§ **ENTRIES SUPPLIED**:
###

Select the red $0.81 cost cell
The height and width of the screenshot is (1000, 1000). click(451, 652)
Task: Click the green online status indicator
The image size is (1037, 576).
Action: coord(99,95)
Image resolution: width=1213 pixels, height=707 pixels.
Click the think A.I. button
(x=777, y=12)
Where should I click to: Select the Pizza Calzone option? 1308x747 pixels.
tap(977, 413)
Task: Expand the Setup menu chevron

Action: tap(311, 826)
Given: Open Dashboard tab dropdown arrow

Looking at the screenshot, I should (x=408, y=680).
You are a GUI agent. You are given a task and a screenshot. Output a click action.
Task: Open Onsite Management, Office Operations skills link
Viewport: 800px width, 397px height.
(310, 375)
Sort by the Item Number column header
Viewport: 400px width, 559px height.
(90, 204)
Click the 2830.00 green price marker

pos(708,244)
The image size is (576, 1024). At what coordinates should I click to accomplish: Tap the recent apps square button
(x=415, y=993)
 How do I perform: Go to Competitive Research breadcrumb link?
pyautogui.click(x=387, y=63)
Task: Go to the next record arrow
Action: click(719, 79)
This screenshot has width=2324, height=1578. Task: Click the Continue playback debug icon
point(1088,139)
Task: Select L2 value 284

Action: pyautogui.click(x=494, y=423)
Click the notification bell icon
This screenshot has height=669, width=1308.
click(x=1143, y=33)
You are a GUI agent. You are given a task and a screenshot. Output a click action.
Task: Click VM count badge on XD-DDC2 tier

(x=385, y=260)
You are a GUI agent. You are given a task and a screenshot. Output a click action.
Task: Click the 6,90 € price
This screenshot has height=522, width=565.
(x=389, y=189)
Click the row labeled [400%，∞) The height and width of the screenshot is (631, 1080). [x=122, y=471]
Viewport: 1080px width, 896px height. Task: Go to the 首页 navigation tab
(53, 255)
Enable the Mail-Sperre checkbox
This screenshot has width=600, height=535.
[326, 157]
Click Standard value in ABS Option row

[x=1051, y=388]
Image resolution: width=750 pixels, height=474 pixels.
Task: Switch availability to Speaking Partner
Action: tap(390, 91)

###

§ **WHAT YOU NEED TO DO**: Exactly the lines from the one containing "This screenshot has height=522, width=565." through the last line of the records are to be transcribed, both endpoints included.

§ **WRITTEN REPLY**:
This screenshot has height=522, width=565.
(x=389, y=189)
Click the row labeled [400%，∞) The height and width of the screenshot is (631, 1080). [x=122, y=471]
Viewport: 1080px width, 896px height. Task: Go to the 首页 navigation tab
(53, 255)
Enable the Mail-Sperre checkbox
This screenshot has width=600, height=535.
[326, 157]
Click Standard value in ABS Option row

[x=1051, y=388]
Image resolution: width=750 pixels, height=474 pixels.
Task: Switch availability to Speaking Partner
Action: tap(390, 91)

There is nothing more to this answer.